Encontrar a salvo a un menor con necesidades especiales desaparecido representa un difícil reto para las familias, policía y equipos de búsqueda. Aunque los comportamientos difieren de niño en niño, en general podrían:

-Deambular, fugarse o escaparse de un medio ambiente seguro. Eludir u ocultarse de los equipos de búsqueda.

-Exhibir menos temor e incurrir en un comportamiento de alto riesgo, como buscar lugares con agua o calles muy transitadas.

-Procurar espacios pequeños o muy estrechos para esconderse y ser incapaces de responder a los rescatistas.

ANTE ESTO, LA AMERICAN ACADEMY OF PEDIATRICS RECOMIENDA:

-Conocer los disparadores de la deambulación: desde estar cerca de agua, parques o vías hasta alejarse de ruidos fuertes, alboroto o luces brillantes.

-Sin importar la edad de su hijo cerrar las puertas hacia la calle y considerar poner alarmas que suenen cuando se abran.

-Reforzar las medidas de seguridad si se tiene piscina en casa, como instalar una cerca de al menos 1.2 m de altura.

-Considerar llevarlos a clases de natación que incluyan estar en el agua con ropa y zapatos, por si caen accidentalmente.

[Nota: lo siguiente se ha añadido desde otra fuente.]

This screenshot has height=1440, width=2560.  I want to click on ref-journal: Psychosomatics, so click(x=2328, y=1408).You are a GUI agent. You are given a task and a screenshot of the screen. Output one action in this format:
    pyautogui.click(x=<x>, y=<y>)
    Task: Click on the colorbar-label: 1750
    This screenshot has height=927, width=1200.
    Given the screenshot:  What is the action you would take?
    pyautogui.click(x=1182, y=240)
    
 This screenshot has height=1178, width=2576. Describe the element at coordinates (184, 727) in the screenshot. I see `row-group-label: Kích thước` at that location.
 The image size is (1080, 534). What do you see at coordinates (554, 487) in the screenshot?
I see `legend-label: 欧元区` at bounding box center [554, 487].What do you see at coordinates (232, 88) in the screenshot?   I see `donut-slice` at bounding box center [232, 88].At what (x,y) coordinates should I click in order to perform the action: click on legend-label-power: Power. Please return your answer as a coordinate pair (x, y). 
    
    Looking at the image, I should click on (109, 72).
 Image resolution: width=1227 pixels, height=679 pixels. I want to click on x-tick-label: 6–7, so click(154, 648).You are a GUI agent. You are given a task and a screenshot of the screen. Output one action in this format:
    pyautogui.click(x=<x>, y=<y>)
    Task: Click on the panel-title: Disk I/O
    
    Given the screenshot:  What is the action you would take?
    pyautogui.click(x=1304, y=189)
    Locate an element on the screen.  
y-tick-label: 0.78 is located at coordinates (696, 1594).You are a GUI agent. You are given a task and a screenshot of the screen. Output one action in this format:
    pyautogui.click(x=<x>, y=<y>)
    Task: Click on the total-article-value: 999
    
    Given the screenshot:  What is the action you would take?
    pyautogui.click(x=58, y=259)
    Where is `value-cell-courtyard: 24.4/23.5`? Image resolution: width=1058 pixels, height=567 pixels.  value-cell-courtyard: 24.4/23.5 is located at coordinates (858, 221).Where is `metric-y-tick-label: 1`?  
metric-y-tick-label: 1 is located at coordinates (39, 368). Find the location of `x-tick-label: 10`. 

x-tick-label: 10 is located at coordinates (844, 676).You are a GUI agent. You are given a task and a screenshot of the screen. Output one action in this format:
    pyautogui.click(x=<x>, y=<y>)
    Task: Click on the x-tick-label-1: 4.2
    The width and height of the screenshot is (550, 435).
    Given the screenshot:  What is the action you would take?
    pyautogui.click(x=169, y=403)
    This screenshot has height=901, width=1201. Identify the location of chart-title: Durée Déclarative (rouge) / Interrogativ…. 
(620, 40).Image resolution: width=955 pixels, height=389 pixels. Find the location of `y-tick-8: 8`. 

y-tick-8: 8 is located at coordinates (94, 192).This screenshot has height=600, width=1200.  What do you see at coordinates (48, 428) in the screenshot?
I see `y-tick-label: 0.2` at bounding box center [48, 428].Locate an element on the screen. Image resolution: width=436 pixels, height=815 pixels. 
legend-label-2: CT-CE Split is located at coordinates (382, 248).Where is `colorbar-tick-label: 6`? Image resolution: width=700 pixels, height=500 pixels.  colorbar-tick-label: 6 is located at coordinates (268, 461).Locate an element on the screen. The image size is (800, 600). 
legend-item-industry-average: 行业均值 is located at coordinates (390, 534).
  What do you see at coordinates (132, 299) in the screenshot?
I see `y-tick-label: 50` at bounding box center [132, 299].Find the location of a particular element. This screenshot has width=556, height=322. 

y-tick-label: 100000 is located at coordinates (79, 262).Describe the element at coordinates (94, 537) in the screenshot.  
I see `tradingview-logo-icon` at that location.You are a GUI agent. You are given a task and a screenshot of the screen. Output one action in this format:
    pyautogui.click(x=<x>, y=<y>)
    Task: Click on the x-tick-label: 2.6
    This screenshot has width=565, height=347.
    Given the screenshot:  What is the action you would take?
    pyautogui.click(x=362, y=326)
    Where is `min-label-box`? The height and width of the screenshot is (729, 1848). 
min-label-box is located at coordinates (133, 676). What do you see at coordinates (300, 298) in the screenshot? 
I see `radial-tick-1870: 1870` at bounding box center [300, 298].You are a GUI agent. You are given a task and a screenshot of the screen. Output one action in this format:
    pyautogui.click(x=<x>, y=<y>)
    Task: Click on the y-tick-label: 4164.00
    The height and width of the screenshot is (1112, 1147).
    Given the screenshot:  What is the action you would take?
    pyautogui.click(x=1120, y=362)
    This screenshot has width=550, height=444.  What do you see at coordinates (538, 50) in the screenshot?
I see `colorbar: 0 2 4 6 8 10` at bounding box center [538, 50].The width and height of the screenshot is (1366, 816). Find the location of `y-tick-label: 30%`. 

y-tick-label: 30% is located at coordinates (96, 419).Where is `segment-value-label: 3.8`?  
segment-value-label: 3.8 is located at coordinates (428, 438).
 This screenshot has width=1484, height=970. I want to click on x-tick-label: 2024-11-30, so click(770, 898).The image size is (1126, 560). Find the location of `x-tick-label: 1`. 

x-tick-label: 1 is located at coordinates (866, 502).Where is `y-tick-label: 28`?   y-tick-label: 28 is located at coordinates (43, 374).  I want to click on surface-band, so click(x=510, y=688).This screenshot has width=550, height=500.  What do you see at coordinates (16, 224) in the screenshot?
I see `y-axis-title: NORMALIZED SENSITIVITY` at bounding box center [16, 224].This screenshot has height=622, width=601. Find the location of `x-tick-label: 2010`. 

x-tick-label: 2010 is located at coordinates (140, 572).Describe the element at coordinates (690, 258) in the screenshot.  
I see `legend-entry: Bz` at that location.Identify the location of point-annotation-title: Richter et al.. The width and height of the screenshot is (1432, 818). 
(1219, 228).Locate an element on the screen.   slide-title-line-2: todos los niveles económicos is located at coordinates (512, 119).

-Enseñarle a su hijo estrategias para tranquilizarse cuando esté estresado y a responder "no" adecuadamente.

-Antes de salir a un lugar, comunique al niño y a los demás miembros de la familia cuál es el plan, incluyendo el itinerario.

-Si el ruido fuera un disparador, tenga en cuenta la posibilidad de ofrecerle audífonos con cancelación de ruido.

-Considere darles algún dispositivo GPS o colocarles etiquetas o brazaletes de alerta médica con sus datos.

-Los niños con TEA son menos hiperactivos si se les controla el tiempo para dormir y tienen un horario de sueño regular.